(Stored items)
::::

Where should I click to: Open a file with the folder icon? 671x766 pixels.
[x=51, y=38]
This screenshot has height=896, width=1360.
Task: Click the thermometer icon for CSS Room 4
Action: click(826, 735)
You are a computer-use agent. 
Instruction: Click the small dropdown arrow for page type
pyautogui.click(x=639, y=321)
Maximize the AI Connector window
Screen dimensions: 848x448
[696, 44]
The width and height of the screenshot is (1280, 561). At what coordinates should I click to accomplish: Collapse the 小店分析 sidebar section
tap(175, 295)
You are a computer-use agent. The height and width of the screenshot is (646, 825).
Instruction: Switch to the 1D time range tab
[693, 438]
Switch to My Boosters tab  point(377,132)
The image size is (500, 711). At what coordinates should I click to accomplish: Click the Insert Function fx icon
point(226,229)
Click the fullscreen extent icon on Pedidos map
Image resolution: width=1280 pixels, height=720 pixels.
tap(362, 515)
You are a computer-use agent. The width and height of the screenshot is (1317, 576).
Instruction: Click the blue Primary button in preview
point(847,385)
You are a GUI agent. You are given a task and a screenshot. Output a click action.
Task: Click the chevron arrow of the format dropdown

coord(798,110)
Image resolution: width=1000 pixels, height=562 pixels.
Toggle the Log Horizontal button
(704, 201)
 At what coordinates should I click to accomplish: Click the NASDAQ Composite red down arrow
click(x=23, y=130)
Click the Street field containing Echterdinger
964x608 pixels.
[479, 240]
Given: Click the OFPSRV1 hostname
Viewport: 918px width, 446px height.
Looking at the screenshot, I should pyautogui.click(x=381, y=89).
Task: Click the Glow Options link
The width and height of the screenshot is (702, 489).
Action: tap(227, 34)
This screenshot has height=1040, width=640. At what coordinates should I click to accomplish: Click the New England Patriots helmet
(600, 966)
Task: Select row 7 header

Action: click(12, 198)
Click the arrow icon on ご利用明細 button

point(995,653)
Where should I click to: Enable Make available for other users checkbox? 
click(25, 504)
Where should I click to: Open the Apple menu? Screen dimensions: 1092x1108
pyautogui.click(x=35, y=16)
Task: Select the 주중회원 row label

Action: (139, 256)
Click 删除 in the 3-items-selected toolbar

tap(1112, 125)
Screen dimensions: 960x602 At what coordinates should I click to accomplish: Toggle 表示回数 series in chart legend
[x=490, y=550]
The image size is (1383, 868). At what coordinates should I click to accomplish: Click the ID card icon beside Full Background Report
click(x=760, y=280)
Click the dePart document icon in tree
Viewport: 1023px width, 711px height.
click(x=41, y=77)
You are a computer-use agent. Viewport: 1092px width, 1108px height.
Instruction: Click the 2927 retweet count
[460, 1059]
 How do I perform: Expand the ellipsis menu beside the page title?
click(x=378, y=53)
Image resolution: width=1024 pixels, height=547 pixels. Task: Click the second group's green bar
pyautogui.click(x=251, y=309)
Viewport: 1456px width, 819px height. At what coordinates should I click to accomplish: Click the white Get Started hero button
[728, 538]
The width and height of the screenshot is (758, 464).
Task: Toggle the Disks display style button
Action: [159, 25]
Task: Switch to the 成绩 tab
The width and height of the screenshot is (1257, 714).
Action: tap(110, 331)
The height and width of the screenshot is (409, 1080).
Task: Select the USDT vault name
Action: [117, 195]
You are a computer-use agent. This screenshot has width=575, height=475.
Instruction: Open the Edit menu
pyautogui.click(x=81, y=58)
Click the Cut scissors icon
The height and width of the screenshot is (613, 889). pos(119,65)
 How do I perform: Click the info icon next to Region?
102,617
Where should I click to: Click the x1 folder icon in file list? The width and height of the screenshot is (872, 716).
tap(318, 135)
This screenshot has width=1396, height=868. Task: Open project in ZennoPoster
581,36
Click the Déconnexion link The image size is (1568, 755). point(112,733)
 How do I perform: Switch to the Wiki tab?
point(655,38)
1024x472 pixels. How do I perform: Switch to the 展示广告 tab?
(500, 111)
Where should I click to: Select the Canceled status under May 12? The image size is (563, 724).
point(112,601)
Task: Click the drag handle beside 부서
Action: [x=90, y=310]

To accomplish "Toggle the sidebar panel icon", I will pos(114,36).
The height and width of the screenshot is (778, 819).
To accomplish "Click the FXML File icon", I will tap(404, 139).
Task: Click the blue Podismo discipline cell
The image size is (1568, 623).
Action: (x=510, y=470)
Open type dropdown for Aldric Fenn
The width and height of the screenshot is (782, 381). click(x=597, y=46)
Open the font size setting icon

::::

- WORK ORDER: List every line above that contains the word "will".

- YOUR SOLUTION:
To accomplish "Toggle the sidebar panel icon", I will pos(114,36).
To accomplish "Click the FXML File icon", I will tap(404, 139).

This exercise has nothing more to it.